Technology

Pakistani agritech firm aims to sell AI technology to Middle Eastern farmers

Pakistani agritech

A Pakistani agritech startup has introduced a machine that uses artificial intelligence to grade fruits, vegetables and dates to help farmers and industry that will help boost exports and modernize the South Asian nation’s agricultural practices.

The CEO of the agritech company said that the firm is in contact with farmers in several Middle Eastern countries to sell their technology there.

Another such startup is Industrial Vision Systems that uses a portable artificial intelligence machine to scan fruits and vegetables through a camera that is connected to a computer. This machine grades items and also points out defects and generates a complete dataset based on their quality.

Read more: Pakistan to create 500 tech based farms to modernise agriculture sector

Saad Tanveer Ahmed, a co-founder of the startup said, “The better the quality of your produce, the better the report you get from the machine, allowing farmers to get fair compensation for the hard work they have put in [to grow them],”he added, By identifying defects in the produce, the machine allows farmers to “take informed decisions to sell their crop.”

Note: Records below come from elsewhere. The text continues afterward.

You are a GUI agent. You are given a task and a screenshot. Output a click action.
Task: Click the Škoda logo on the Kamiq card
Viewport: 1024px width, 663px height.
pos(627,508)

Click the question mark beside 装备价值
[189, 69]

He further talked about the relevancy of the product in the international market, he said that the Pakistani agritech was in touch with a number of date farmers in Jordan, Saudi Arabia and the UAE to implement the technology there. 

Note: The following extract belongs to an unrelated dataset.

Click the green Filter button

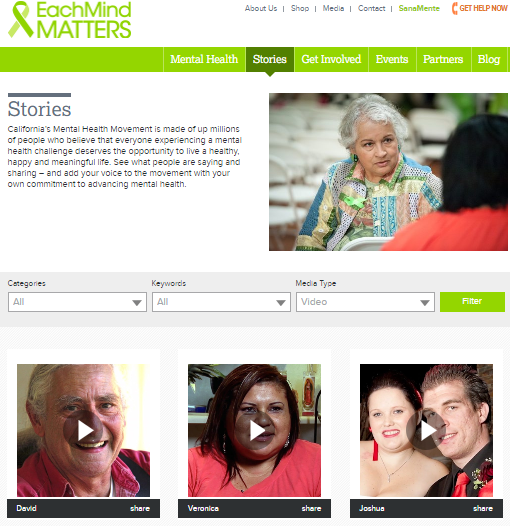(x=472, y=302)
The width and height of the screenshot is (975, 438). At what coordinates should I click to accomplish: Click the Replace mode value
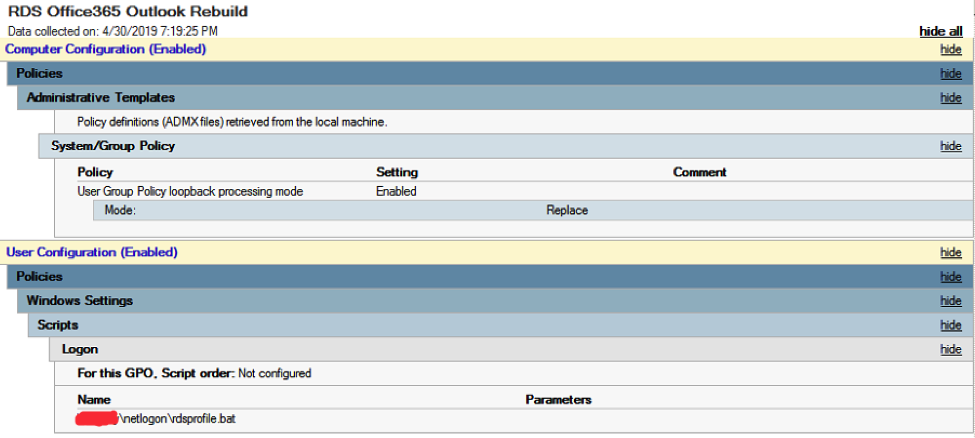coord(567,211)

“They have told us this would be a godsend for them,” Ahmed said. “This would allow them to grade the dates by cutting the labor cost and human shortcomings.”

On Monday, Dr. Javed Humayun, senior joint secretary at the Ministry of National Food Security and Research said that modern technology was vital to enhance Pakistan’s yield and farmers’ income and exports, and “that’s why we have been working closely on agricultural technology transfer from China and South Korea.”

“We don’t have any special funds allocation to support agritech startups, but we do encourage young researchers and scientists to come up with innovative technologies to help modernise our agriculture sector, create job opportunities for youth and ensure the food security,” Humayun said.

“The demand for the advanced technology is very high in the agricultural industry, but unfortunately we lag behind the developed world,” said Waheed Ahmed, patron-in-chief of the All Pakistan Fruit and Vegetables Exporters Association.